### Passage shown

Thankfully, as sales statistics prove, reader interest in the Holocaust endures for both modern and classic books on the subject. Elie Weisel’s memoir Night, chronicling his experience surviving Nazi death camps as a teenager is one such example.   

 

Since the original Yiddish publication in 1956, it has been translated into more than 30 languages, was an Oprah book club pick in 2006, and is widely studied in schools around the world. Today, it remains a fixture on the Publisher’s Weekly Biography/Autobiography bestseller list, and tops Amazon’s Jewish Biographies list. According to Publisher’s Weekly, the book has sold 209k copies as of November, 2018, and the book has sold more than 10 million copies overall.

 

My first introduction to the Holocaust was through Anne Frank's Diary. I still remember the first time I read it. I was around 8 or 9 years old and my teacher assigned it in school. I was way too young to fully grasp everything that Anne was talking about in her diary (particularly the stuff about sexuality), but I did understand the reason that she and her family had to hide and the tragedy of what happened to Anne and her family.  

 

When the movie Schindler’s List released 25 years ago this Christmas, it became a huge box office success, and brought fresh attention to Thomas Keneally’s Booker Prize-winning historical novel of the same name.  Oskar Schindler was a German man who found a way to save 1200 Jewish people from execution by employing them in his factories. It's a story of heroism and courage, and viewers/readers flocked to it. 

 

In recent years, the genre has become so popular that it now has its own category on Amazon and is mainstream in bookstores. From The Book Thief to this year’s hit The Tattooist of Auschwitz, these titles resonate with readers, so what is it about the Holocaust that appeals both to writers and readers?

 

I believe there are a few reasons. One is that the generation who fought in WWII and survived the Holocaust are in their 80s and 90s, and there is a renewed sense of urgency to share their stories before there’s nobody left to tell them.

 

Another is that good historical fiction on any subject allows readers to make connections between the past and the present. For children especially (and adults too), history can be highly abstract and it can be difficult to understand what something that happened so long ago has to do with them. I hated history when I was a kid because my teacher was dry and boring. She had obviously forgotten the most important part of the word history is ‘story”.  Holocaust fiction brings it to life in a way that most textbooks can’t, and makes facts matter.

######

_Stated exercise 1_. According to the passage on Holocaust books, into how many languages has Night been translated?
The records that follow are unrelated to the passage on Holocaust books.

### Dataset records

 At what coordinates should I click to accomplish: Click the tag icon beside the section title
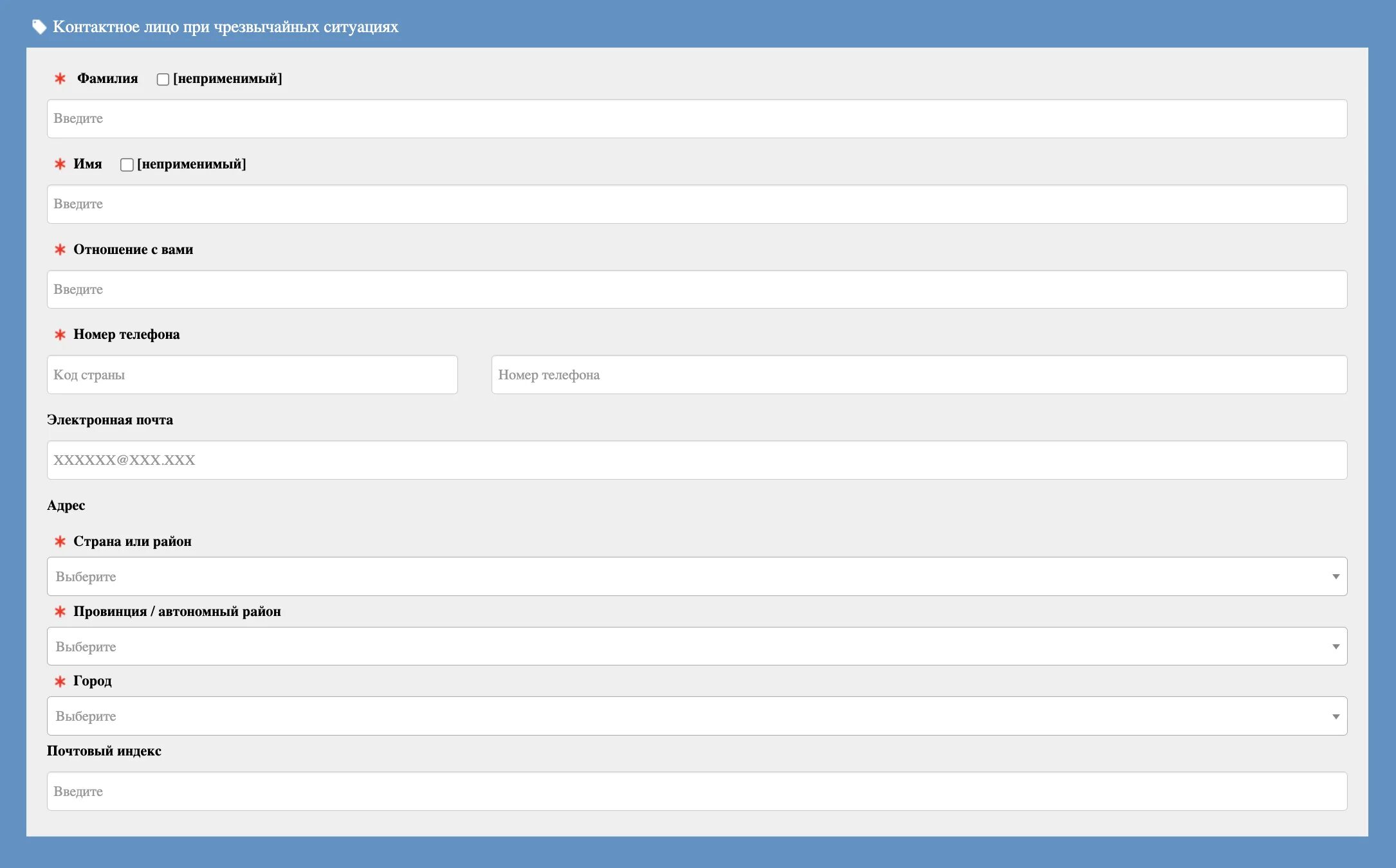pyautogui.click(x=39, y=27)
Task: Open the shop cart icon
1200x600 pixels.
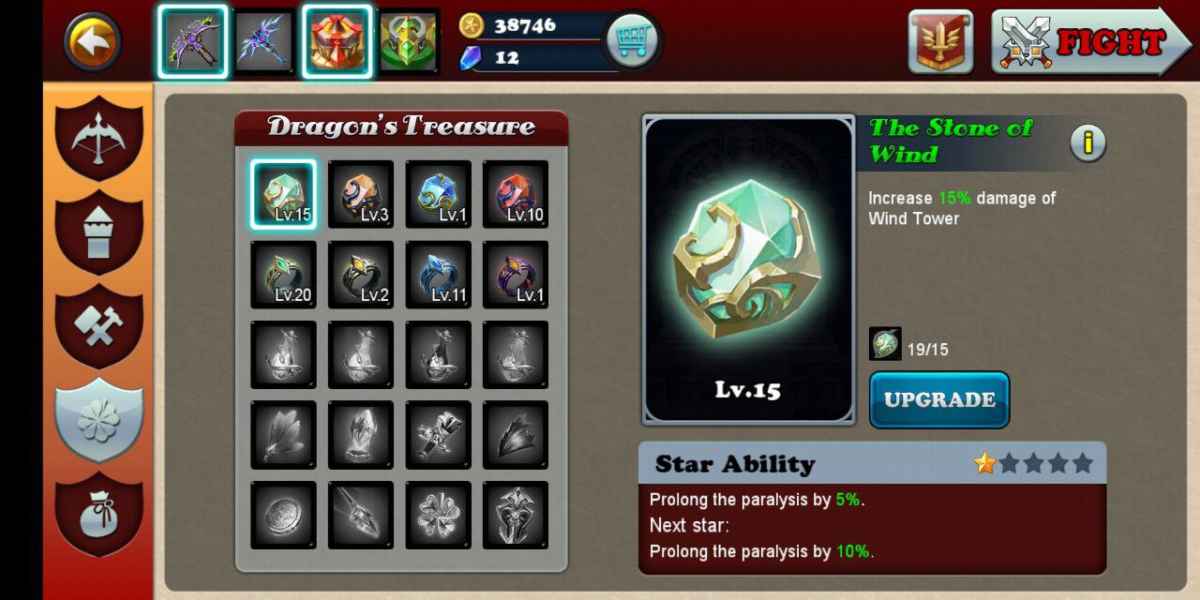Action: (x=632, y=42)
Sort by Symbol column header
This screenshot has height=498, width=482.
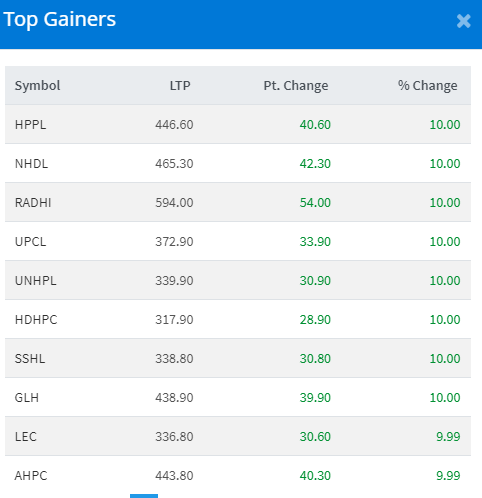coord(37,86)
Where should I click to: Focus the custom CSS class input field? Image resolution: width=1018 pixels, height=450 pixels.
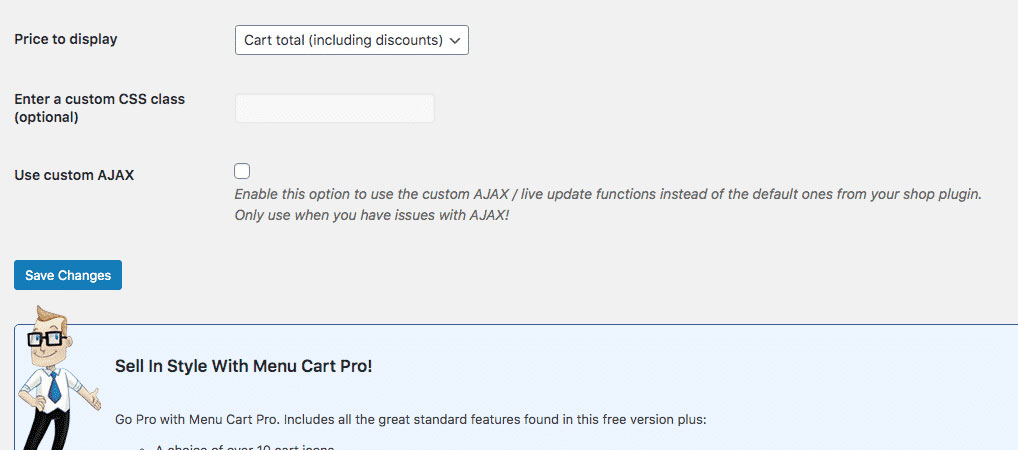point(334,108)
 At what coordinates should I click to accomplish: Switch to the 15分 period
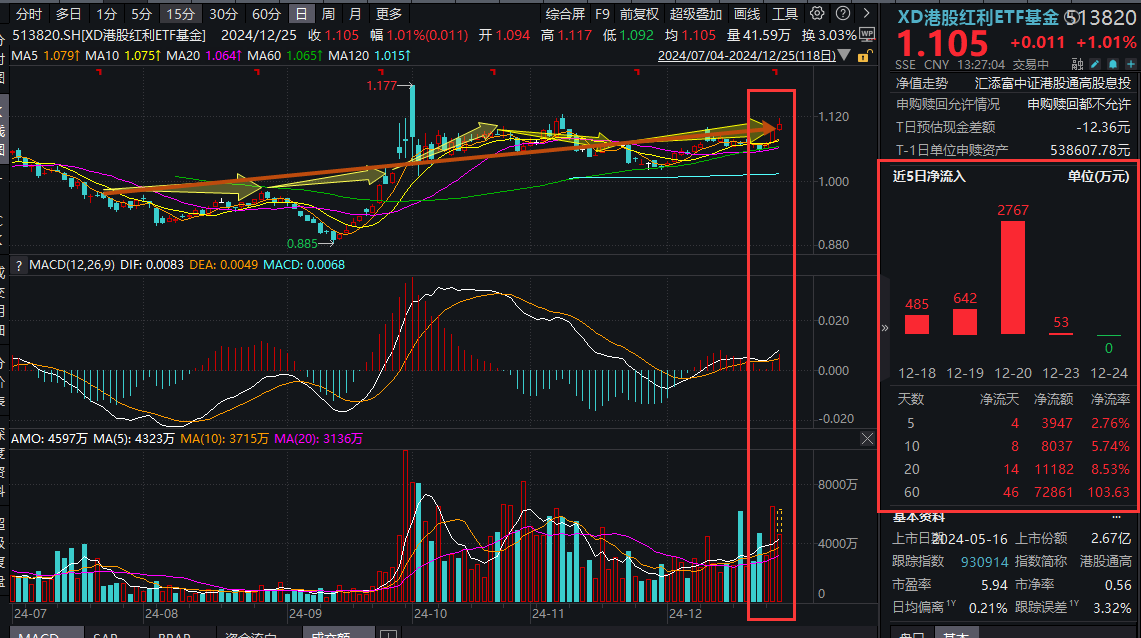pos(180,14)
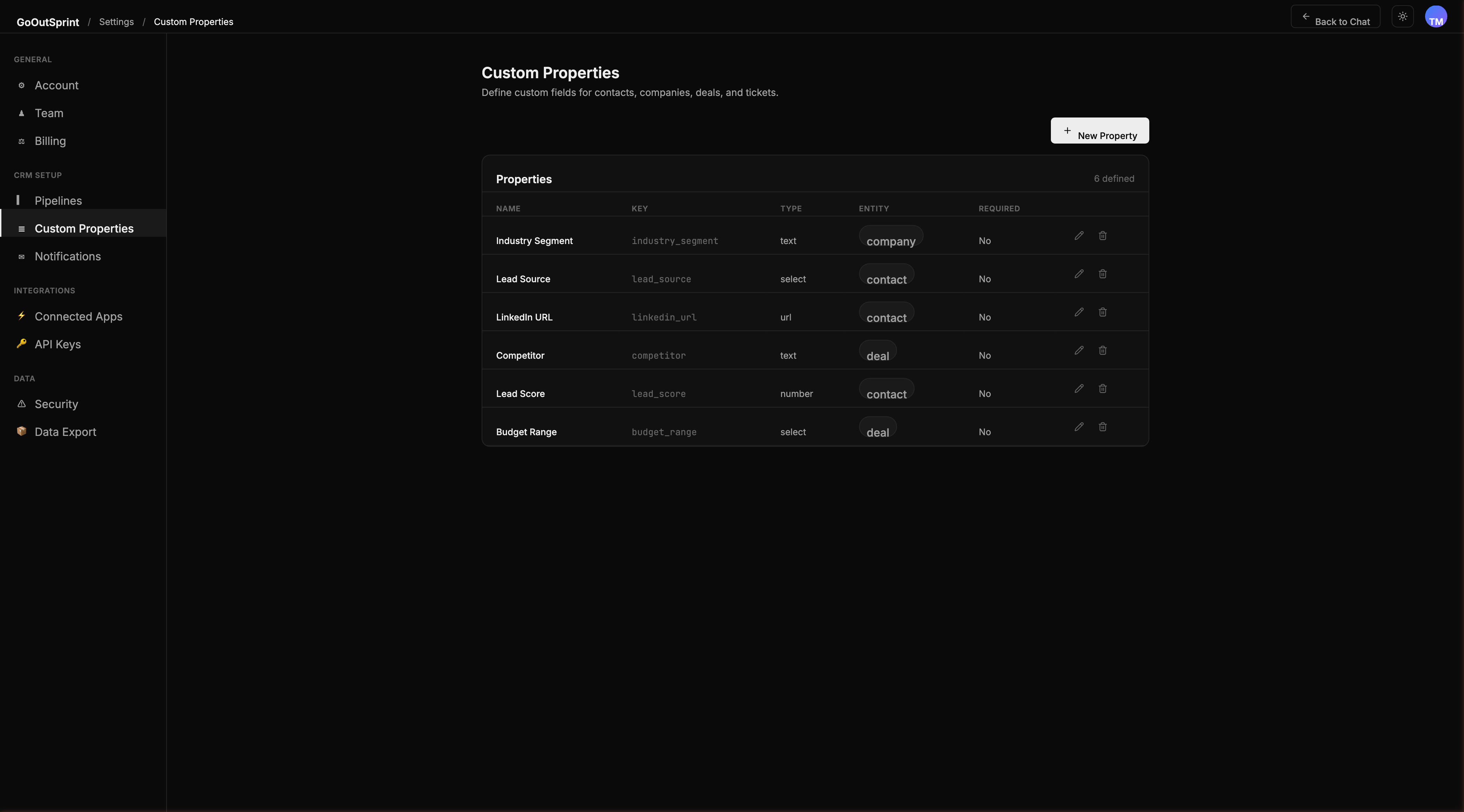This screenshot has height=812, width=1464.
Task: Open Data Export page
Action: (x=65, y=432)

######

_Stated exercise 2_. Transcribe all of the records above line for line, omitting the pictures.

_Task output 1_. More than 30 languages.

_Task output 2_.
 At what coordinates should I click to accomplish: Click the tag icon beside the section title
pyautogui.click(x=39, y=27)
Task: Open the shop cart icon
1200x600 pixels.
Action: (x=632, y=42)
Sort by Symbol column header
This screenshot has height=498, width=482.
coord(37,86)
Where should I click to: Focus the custom CSS class input field? Image resolution: width=1018 pixels, height=450 pixels.
point(334,108)
 At what coordinates should I click to accomplish: Switch to the 15分 period
pos(180,14)
This screenshot has height=812, width=1464.
Task: Open Data Export page
Action: (x=65, y=432)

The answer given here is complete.